(What is being asked)
For this exercise, repeat the listing below from its first line through the line containing "Task: Expand 다른 판매자 보기(22) list", exactly as written.

**** Data shown

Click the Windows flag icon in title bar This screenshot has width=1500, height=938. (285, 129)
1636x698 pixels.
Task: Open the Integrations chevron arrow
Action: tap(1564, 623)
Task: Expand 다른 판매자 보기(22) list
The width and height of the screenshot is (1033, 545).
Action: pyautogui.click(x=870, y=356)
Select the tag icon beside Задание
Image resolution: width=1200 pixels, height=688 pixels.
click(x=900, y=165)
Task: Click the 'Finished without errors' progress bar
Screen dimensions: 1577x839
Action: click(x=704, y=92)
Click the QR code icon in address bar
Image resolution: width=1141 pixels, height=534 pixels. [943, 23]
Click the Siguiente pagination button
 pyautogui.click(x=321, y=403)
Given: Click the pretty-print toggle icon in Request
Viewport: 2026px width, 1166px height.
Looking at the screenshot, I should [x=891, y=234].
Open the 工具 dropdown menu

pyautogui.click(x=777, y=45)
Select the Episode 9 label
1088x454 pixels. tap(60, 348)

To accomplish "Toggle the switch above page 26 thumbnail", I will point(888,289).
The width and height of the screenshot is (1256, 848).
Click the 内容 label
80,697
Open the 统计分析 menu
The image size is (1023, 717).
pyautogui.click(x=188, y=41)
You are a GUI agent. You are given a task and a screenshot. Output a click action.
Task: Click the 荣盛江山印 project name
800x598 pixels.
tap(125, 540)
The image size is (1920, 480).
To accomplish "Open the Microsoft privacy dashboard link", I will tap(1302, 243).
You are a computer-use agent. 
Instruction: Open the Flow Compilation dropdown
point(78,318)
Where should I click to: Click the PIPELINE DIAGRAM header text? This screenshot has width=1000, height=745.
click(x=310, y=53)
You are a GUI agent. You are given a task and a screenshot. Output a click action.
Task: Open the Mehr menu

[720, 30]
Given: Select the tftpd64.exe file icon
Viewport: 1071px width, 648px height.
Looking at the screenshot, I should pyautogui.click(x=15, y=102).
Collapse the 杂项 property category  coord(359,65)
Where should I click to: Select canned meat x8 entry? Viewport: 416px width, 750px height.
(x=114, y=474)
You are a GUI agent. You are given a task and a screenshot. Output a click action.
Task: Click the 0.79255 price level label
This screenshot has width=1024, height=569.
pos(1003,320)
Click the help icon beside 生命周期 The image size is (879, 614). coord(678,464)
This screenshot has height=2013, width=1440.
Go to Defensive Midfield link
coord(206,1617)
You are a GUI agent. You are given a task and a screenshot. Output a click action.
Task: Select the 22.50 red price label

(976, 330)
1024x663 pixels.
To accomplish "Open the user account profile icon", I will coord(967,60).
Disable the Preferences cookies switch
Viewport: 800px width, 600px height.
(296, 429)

********

(Result of this task)
Click the Windows flag icon in title bar This screenshot has width=1500, height=938. (285, 129)
1636x698 pixels.
Task: Open the Integrations chevron arrow
Action: tap(1564, 623)
Task: Expand 다른 판매자 보기(22) list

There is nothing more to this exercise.